▶ **Page excerpt**

────

Thursday, October 18, 2018

The Importance of our Words

We all know that some of the most important phrases we can use in our daily speech are:

"Please."
"I'm sorry."
"Thank you."
"I love you."
"I appreciate you."
"You've got this!"
"I believe in you."
"What do you think?"
"Can you help me?"

Not to be forgotten are:

"How can I help?"
"What can I do?"
"How can I be there for you?"

A few days prior to leaving on a recent trip, a friend sent me some very wise words written by Rebbetzin Tziporah. She noted,

"You may not have much in the way of resources, but your power of speech belongs to you. Rav Freifeld told this story: A woman came into his study. She was visibly broken-hearted. When she moved to her new home, she invited her best friend to come over. Her friend came in, looked around, and remarked, “It's nice, but the rooms are so small.”

The woman was devastated. What was her friend thinking? “When you speak, you have to take responsibility,” Rav Freifeld said. "The Gemorrah tells you that when someone shows you a new purchase, you should offer praise even if it’s a piece of junk. You’re supposed to make people feel good. It’s too late. They already bought it. At least make them feel good by finding something positive to say. In the story of the woman in her apartment.... She’s living there. Why tell her that her rooms are small. Where’s your sense of responsibility?"

In other words, actions may speak louder than words, but words and thoughts are the seeds of those actions.

Kindness is important. 

I've experienced less-than-kind words from well-intentioned friends. So often I have asked others, when they are going through a difficulty, "How can I support you? What can I do to help?" And yet, when I have shared a difficulty with these same people, not once have I been asked how they can be of help or support to me. Friendships of this kind soon grow very lopsided, very fair-weather-ish. That's not a bad thing; it's just a fact.

────

Dataset entries

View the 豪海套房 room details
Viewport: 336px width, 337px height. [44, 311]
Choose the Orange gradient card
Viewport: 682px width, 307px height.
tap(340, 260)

────

▶ **Task requirements**
(a) In the post on the importance of words, whose writing did a friend send shortly before the trip?
(b) Translate this sentence from the post on the importance of words into Spanish: "In other words, actions may speak louder than words, but words and thoughts are the seeds of those actions."

▶ **Responses per task**
(a) Rebbetzin Tziporah's.

(b) En otras palabras, puede que las acciones hablen más fuerte que las palabras, pero las palabras y los pensamientos son las semillas de esas acciones.